Find The Best Lovers, Without Compassion

Thursday, May 26th, 2011

I’ve found that a fulfilling relationship starts with picking the best lovers.  But to do that, we should know what features she must and must not have to make us happy, in order to fall in love.  Our requirements of the right lovers (our dream girls) should be clear in our minds, and we should insist on them as gently but as firmly as possible.  If we do not, then we simply will not be fulfilled in the relationship.  One reason we may back down from insisting on our ideals being met, could be the   compassion   we feel for the lady.  But if we allow our sense of compassion to pull our heart strings in the wrong direction, we’ll end up picking the wrong women every time. While a noble trait in most other areas of life, allowing our compassion for her to bind us to her only leads to sadness and frustration.  It’s hard to choose wisely when compassion clouds your view. 

We should not compromise for the sake of the other because we feel sorry for her, when evaluating how attractive and thus, worth keeping we find her.  True.  We may feel sad that she’s lonely.  Indeed, her loneliness may be due to her lacking allure.  It probably is in fact.  That’s no one’s fault really; it’s just an unpleasant fact of the human condition.  So we may wish to ease her pain by spending time with her.  But allowing our pity for her to soften our resolve, to persuade us to ignore our preferences, and then go out with her anyway despite the missing attraction, is ill-advised.  It may please her in the short term.  But we’ll be miserable and unfulfilled all the while.  For every smile she aims at us as a result of our kindness, we’ll be frowning inside no mater how strong our kindly persuasions are.  In this scenario, her happiness would come at our expense; which is terrible soil for growing a fulfilling union that endures. Indeed, we have the best chances of picking a true dream girl when we’re least compassionate, and the most selfish.  Mating is a highly selfish pursuit; at least, healthy mating is anyhow.  You can’t afford to be kind when looking for a right girl to love. 

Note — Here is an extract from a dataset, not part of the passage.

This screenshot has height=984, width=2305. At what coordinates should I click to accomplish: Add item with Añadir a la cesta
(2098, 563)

Generally speaking, there’s no room for pity in romance. The two rarely exist together because someone who is desirable is most likely not pitiable, and someone we pity, we commonly do not desire romantically. People in the main do not fall for folks that they believe to be lacking or needy (in need of pity or kindness beyond common courtesy).  Pity (or whatever it is that promotes it) extinguishes romantic love; particularly if the traits she lacks that make her pitiable in our eyes, are ones that we require in order to intensify our own passions (E.g. If a lady prefers to date taller men, then, though she may feel sorry for someone shorter, she’ll never feel in-love with him as long as she feels sorry for him).  By definition, if she feels sorry for his inadequate height, then though she may wish to be kind to brighten his days, she’ll always, deep down, think him inadequate.  He will never be “perfect” to her as long as she sees something about him to feel sorry for. 

In fact, we don’t feel sorry for people we consider completely adequate.  No amount of good will on her part will cancel out her sense that while he’s a great guy, he still just doesn’t “do it” for her.  Her compassion for him in this case, confuses the issue of her finding the right man; it derails her in her search.

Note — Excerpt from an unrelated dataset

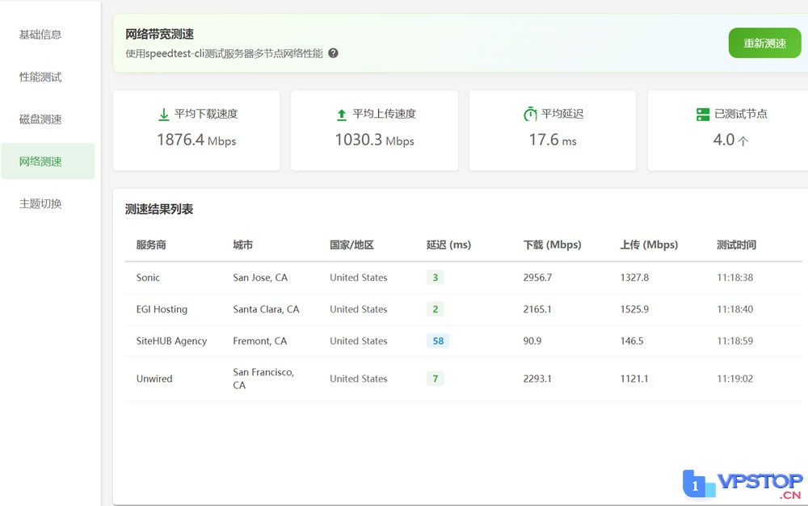The image size is (808, 506).
Task: Click the EGI Hosting provider cell
Action: click(162, 309)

There are essential roles for compassion to be sure; such as when a child gets sick, or when a lover is hurting once true love has already been established.  But pity is a lousy reason to move forward in a relationship when there’s no romantic motivation to do so.  Misfortune is never a good reason to stay with someone, so don’t mistake sympathy you feel for true love.  While kindness may be a useful component in a relationship to get us through some rough patches, it should never be made the primary reason we stay involved with someone. A lover’s chronic need for special kindness can completely extinguish the fires of romantic love.   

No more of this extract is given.